New approach for better retrieval performance with single model: Improved Embeddings with Easy Positive Triplet Mining(WACV2020)
Paper link: https://arxiv.org/abs/1904.04370
Git link: https://github.com/littleredxh/EasyPositiveHardNegative
This repository contains the PyTorch(1.5.0) implementation of Deep Randomized Ensembles for Metric Learning(ECCV2018)
Paper link: https://arxiv.org/abs/1808.04469 or https://www2.seas.gwu.edu/~pless/papers/DREML_ECCV2018.pdf
Prepare the training data and testing data in python dictionary format.
For example:
data_dict = {'tra' : {'class_tra_01':[image path list],
'class_tra_02':[image path list],
'class_tra_03':[image path list],
....,
'class_tra_XX':[image path list]}
'test': {'class_test_01':[image path list],
'class_test_02':[image path list],
'class_test_03':[image path list],
....,
'class_test_XX':[image path list]}
}
Replace Data
and data_dict
in the file main.py
We have the color nomarlization info for CUB, CAR, SOP, CIFAR100, In-shop cloth and PKU vehicleID data.
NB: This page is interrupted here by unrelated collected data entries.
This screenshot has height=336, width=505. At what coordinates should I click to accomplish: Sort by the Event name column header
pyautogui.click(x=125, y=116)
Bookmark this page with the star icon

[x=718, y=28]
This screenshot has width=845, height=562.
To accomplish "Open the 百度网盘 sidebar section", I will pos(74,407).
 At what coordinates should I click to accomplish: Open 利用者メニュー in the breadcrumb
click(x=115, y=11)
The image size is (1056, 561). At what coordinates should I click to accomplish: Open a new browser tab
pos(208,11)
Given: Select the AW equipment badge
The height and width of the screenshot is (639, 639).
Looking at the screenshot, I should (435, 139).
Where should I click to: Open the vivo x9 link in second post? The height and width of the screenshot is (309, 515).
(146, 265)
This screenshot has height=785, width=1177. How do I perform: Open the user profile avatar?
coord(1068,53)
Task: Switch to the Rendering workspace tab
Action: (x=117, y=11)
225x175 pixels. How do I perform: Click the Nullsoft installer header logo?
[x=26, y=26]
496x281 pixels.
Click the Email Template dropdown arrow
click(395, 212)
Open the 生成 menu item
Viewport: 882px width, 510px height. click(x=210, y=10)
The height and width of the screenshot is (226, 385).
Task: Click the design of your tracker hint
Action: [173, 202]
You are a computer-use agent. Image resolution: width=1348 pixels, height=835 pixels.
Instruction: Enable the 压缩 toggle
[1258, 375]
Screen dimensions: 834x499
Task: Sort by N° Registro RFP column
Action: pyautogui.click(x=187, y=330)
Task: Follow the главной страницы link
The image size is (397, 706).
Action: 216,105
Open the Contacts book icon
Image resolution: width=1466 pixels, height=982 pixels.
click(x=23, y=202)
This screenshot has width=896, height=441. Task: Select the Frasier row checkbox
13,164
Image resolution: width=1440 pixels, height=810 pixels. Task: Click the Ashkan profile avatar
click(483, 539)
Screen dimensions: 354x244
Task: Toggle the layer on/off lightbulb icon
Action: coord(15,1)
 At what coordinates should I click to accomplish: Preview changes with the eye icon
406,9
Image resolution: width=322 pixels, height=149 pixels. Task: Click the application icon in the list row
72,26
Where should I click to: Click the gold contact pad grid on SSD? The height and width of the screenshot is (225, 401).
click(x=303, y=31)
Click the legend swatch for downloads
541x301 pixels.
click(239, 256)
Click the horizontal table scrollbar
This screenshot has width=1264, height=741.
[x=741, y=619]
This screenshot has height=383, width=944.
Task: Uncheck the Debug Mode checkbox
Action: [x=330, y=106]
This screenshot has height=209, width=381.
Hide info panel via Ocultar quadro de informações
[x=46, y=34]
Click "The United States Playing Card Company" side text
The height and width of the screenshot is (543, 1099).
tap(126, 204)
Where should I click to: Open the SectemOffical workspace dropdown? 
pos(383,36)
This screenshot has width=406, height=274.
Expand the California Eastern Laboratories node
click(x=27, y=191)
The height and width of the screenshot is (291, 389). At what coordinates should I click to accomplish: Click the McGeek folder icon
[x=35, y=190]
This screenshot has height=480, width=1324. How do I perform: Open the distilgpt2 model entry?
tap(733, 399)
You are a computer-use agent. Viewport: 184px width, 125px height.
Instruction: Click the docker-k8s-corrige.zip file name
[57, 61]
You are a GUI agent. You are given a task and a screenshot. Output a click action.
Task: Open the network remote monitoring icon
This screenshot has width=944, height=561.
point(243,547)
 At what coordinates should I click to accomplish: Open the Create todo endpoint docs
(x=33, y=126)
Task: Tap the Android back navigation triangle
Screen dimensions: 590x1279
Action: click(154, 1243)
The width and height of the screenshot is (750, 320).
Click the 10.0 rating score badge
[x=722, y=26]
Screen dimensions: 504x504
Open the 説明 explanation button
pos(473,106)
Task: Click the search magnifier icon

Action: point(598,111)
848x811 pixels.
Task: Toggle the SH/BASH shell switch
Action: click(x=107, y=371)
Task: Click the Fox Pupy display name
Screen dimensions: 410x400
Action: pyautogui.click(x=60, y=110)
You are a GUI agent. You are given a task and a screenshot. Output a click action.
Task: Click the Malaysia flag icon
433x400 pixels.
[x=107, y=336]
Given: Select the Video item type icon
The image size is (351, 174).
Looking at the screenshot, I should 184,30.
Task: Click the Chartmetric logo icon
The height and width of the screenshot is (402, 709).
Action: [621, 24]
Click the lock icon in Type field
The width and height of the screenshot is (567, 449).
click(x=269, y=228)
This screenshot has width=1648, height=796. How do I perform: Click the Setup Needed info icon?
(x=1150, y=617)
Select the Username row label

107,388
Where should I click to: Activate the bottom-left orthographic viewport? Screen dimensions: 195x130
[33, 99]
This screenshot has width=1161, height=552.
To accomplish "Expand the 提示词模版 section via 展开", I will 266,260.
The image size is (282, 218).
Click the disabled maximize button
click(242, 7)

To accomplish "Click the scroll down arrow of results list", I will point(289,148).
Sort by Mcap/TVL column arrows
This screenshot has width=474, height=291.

If you want to use other dataset please add the color nomarlization value in _code/color_lib.py
We also provide efficient recall@K accuracy calculation functions in _code/Utils.py
Function for CAR,CUB and SOP dataset:recall(Fvec, imgLab, rank=None)
Fvec: Feature vectors, N by D torch.Tensor
imgLab: Image label, python list
rank: k of recall@k, python list
Function for In-shop Cloth dataset: recall2(Fvec_val, Fvec_gal, imgLab_val, imgLab_gal, rank=None)
Fvec_val: Probe feature vectors, N_val by D torch.Tensor
Fvec_gal: Gallary feature vectors, N_gal by D torch.Tensor
imgLab_val: Probe image label, python list
imgLab_gal: Gallary image label, python list
rank: k of recall@k, python list
The example of calling the function is shown in Recall.ipynb
Please cite our paper, if you use these functions for recall calculation.
Pytorch 1.5.0
Python >3.5
06/12/2020/: Upgrade to PyTorch 1.5.0 version
05/01/2019/:
Upgrade to PyTorch 1.0.0 version
Simplified the codes structure
Fix the bug in Recall.ipynb
Add recall functions for CAR, CUB, SOP and In-shop cloth dataset
@InProceedings{Xuan_2018_ECCV,
author = {Xuan, Hong and Souvenir, Richard and Pless, Robert},
title = {Deep Randomized Ensembles for Metric Learning},
booktitle = {The European Conference on Computer Vision (ECCV)},
month = {September},
year = {2018}
}